··· EXCERPT ···

Ocean of Violets: Prince song by song

Discussion in 'Music Corner' started by Lance LaSalle, Jul 21, 2020.

  1. Lance LaSalle

    Lance LaSalle Prince of Swollen Sinus Thread Starter

    My intention with this thread, starting next Monday July 27th, is to discuss the music of Prince, in all it's myriad guises, down all its side-streets and alleyways, on a song-by-song basis.

    I will be going through all of Prince's songs, one by one: not only songs released under his own names but songs released under other names as well, and also songs that Prince wrote for other artists, whether he produced or was involved in their recording or not. I will also cover songs that Prince covered.

    I do not plan to hold up songs that Prince may have been involved in otherwise: i.e., if he remixed a song for another artist or produced a song but did not write it for the other artist, I will probably skip it.

    Now, this gets complicated, because credits are very strange in Prince-world, and sometimes he wrote songs that he did not get credit for (but usually owned). I will be using the information from princevault.com to aid me to this end, as well as the previous Prince album-by-album thread that was live some years ago.

    But also I believe there are some knowledgeable folks here who will be able to help me with this mammoth undertaking.

    I will be covering these on a semi-chronological order: by which I mean, I will not be ordering them according the date recorded, but rather I will group songs by album; and then I will add other songs/albums recorded in that general era after the discussion of the main album.

···

- EXERCISE -
Continue the forum post introducing the Prince song-by-song discussion thread, picking up after its final sentence.

··· DATA ROWS ···

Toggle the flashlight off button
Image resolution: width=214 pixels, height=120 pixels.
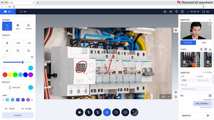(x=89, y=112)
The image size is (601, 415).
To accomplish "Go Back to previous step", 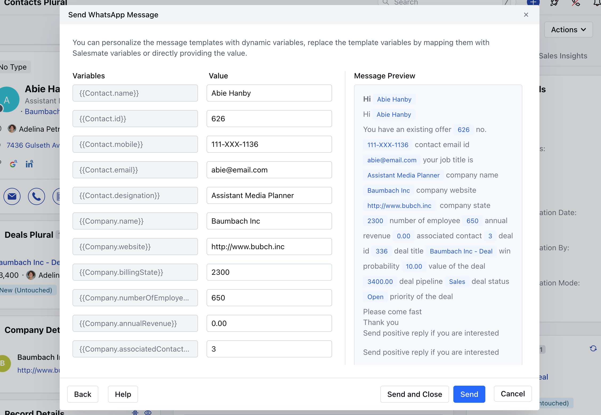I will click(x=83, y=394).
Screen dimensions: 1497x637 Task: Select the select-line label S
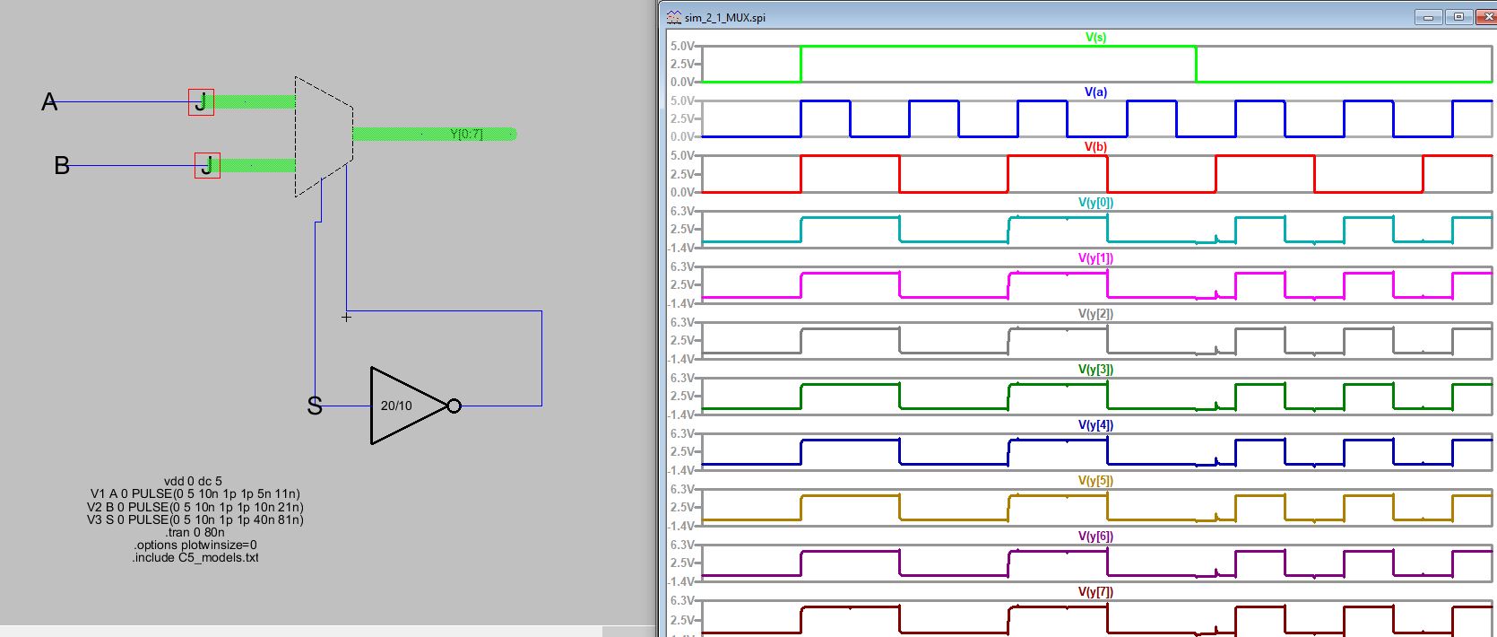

···

- TASK RESPONSE -
    For example, when the time comes, I will go through all the songs on the 1999 album; then I will follow it up with attendant B-sides and outtakes that have been released since, on the Deluxe albums or elsewheires, and then follow those up songs which were written by Prince but released by other artists released in 1982 by other artists. In the case where Prince wrote or co-wrote entire albums for other artists, I will cover those other albums separately, as their own "chapters" so to speak. Thus 1982 will have three "chapters":

    • 1999+B-sides and released outtakes,
    • Vanity 6, and
    • What Time Is It?,
    • plus an additional chapter for any random songs by other artists that Prince wrote in 1999.

    For songs written by Prince that were covered by other artists, but which had otherwise little involvement from Prince in released form, we can discuss both versions together --(I.e., I won't hold up "You're My Love" by Kenny Rogers up separately from Prince's, because Prince's version has been released on Prince's Originals album and my understanding it is that Prince wrote the song but otherwise was no involved with Kenny Rogers' version; however, other songs that have only been released by other artists but which do not have a released Prince version of the song will be discussed, at the time of their release.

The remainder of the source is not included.